▸ **Instructions for the task**: The answer is an exact copy of the lines from the one with "944x1057 pixels. At" to the end of the listing below, pictures left out.

▸ **The input**:
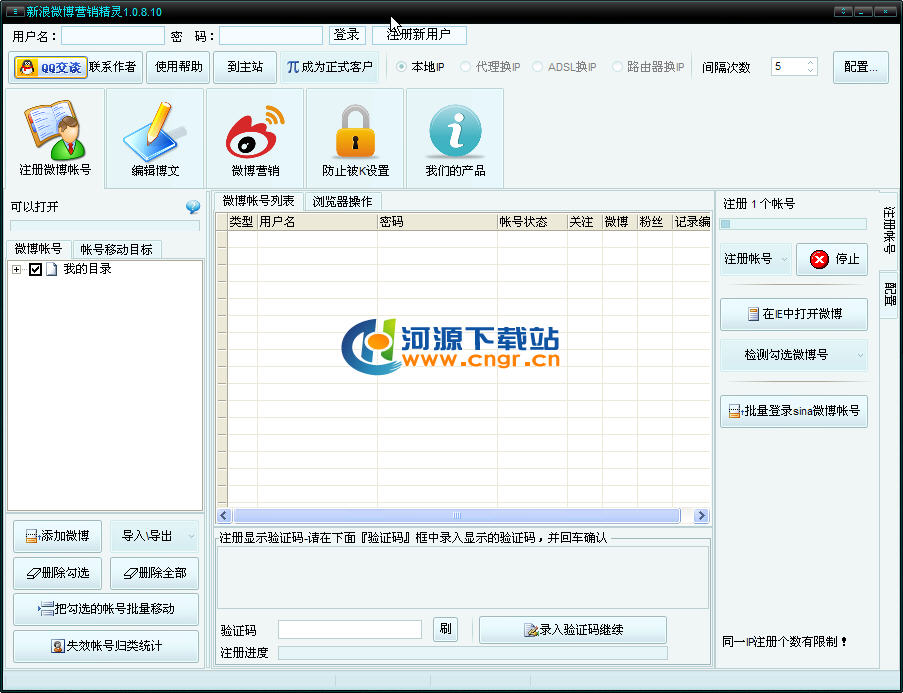Open the 防止被K设置 lock icon
The height and width of the screenshot is (693, 903).
click(x=355, y=137)
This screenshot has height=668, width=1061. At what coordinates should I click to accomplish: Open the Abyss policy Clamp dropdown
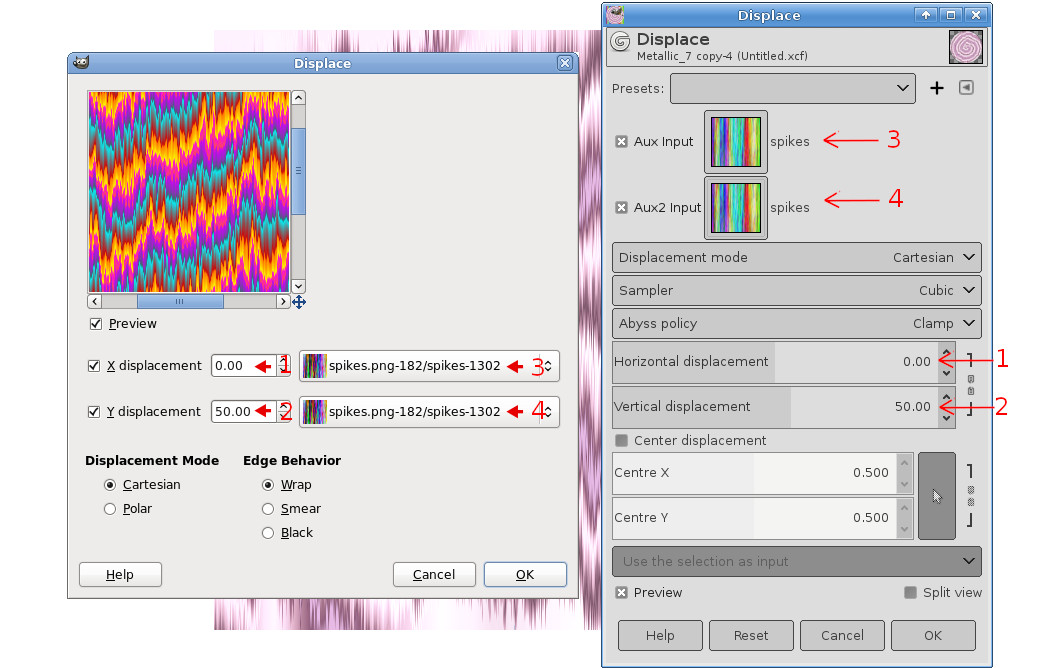point(796,324)
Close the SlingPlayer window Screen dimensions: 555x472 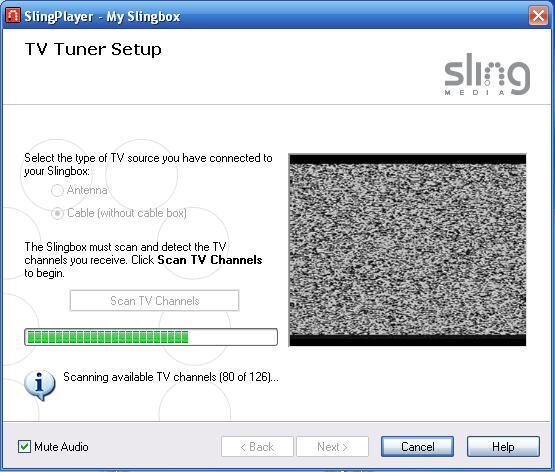coord(538,16)
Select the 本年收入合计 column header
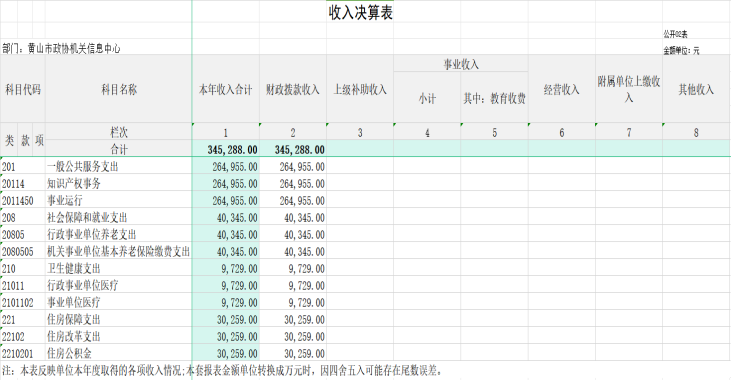The height and width of the screenshot is (380, 732). 225,89
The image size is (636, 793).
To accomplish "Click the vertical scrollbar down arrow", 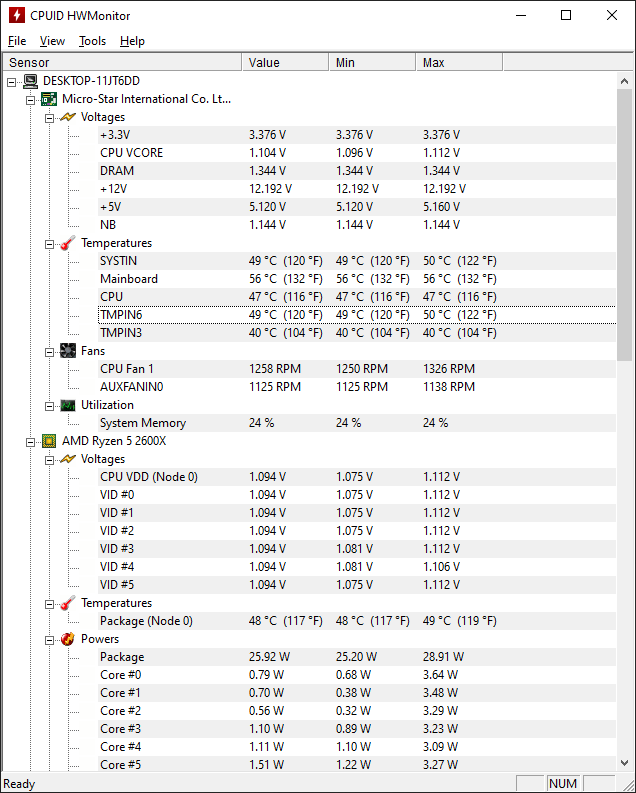I will coord(625,763).
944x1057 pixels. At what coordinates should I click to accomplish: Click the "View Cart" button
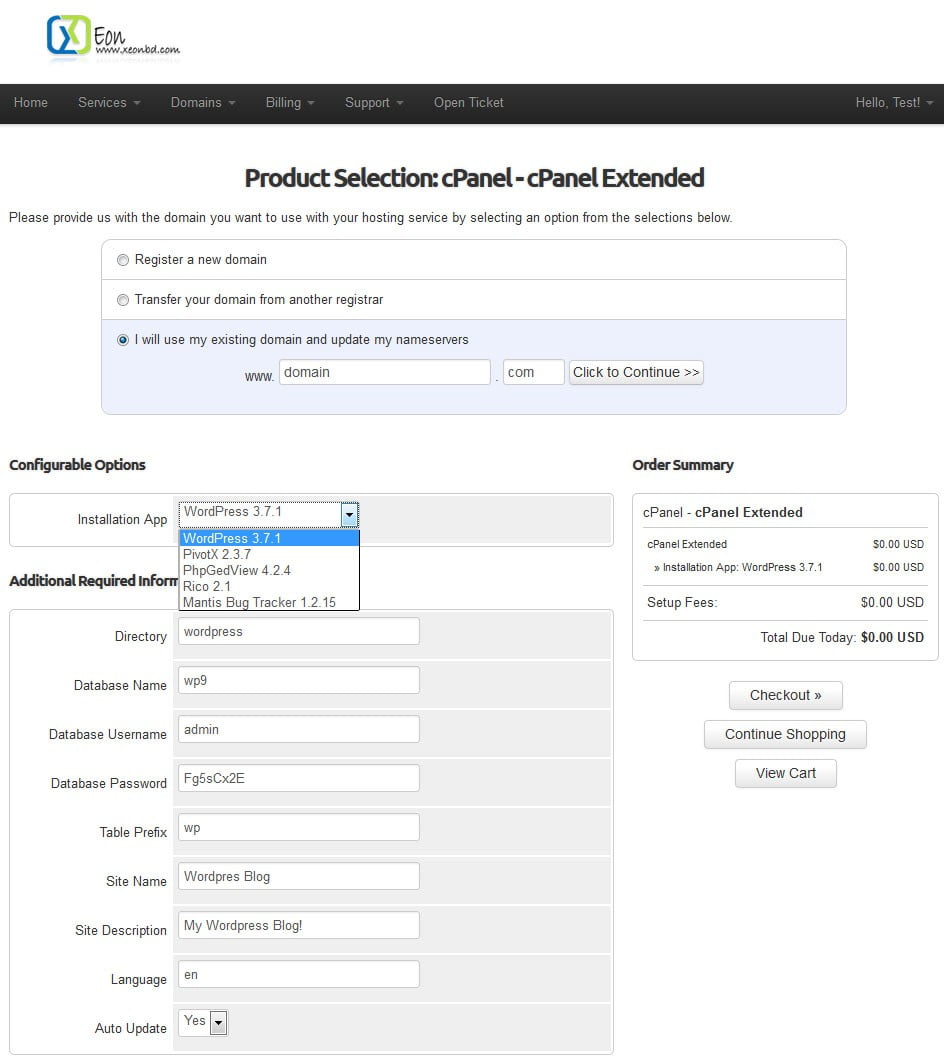tap(785, 773)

▸ **Completed task**:
944x1057 pixels. At what coordinates should I click to accomplish: Click the "View Cart" button
tap(785, 773)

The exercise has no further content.